Read how to leverage Firestore Security Rules to protect the data of applications written in Go / Python.


This article presents how to leverage Firestore Security Rules to protect the data of applications written in Go / Python.

Firestore Security Rules are used to enforce the protection of the data accommodated in a Firestore Database. This way, you can decouple the responsibility of protecting your data from application logic. However, application logic must be implemented with respect to these rules to enable data accessibility to end users.

Here you can find out more about the Firestore Security Rules. This article refers to the applications and databases hosted in Google Cloud.

How can you protect the Firestore data for Go / Python clients?

Firestore security rules can play a powerful role to protect your application data. But does it work with Python or Go? With some guidance, yes. 

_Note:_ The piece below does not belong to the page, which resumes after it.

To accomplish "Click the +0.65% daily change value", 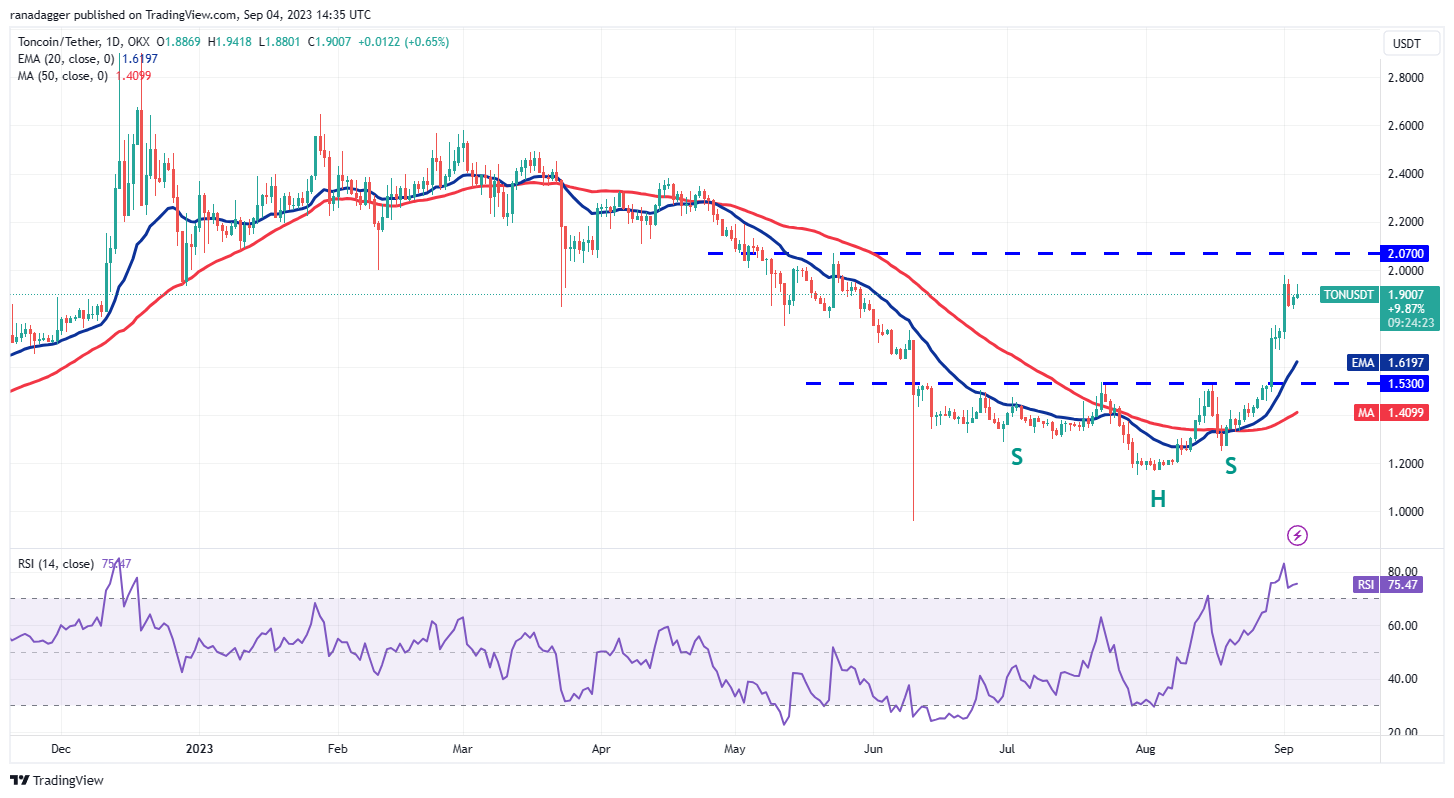I will 425,43.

Google currently provides client libraries for Python & Go that directly interact with the Google Cloud Firestore API through gRPC transport. Clients built over these libraries are therefore supposed to be set up for privileged (server) environments. These libraries are so-called Admin SDKs which bypass the security rules.

In simple terms, when you make a Firestore query using Python library, which looks like the one shown below:

from import firestore
client = firestore.Client()
query = client.Query()# the query goes on…

This will ‘directly’ connect to the Firestore through the admin SDK (most probably using an application-default-identity of an IAM member) which will bypass the security rules while accessing the collections & documents.

Despite this limitation, using Google’s REST API to read/write data from Firestore is an option where the security rules will be respected.


Interaction of the application with the Firestore Database can be done using Google’s REST API. These interactions should be done via end-user credentials (i.e. Google OAuth2.0), which also enables access to request.auth.user objects in Firestore security rules. ’auth’ objects are essential when the data needs to be protected by a user, role or group.

Google provides a well-documented REST API schema that can be explored & tested using the API explorer.

In order to adopt this method, you need to follow the REST API conventions while accessing the target database and its collections.

When the app is hosted on GCP

Applications deployed on App Engine / Cloud Run (or any other GCP host environment) by default use service accounts to interact with other GCP services. In case of using the REST API for interacting with the Firestore database, a web client (i.e. http) should carry the authenticated user credentials instead of using its service account. 

Sample Architecture vs Security Rules

Below are some examples of an application architecture where the security rules can & can’t be applied:

As shown in example 1, the posture of the application seems like a backend/microservice where the client is expected to have certain IAM permissions to access the application hosted in Google Cloud. Supposably, the app is written in a language that creates a Firestore Client through the Admin SDK. Therefore the Firestore security rules won’t be respected.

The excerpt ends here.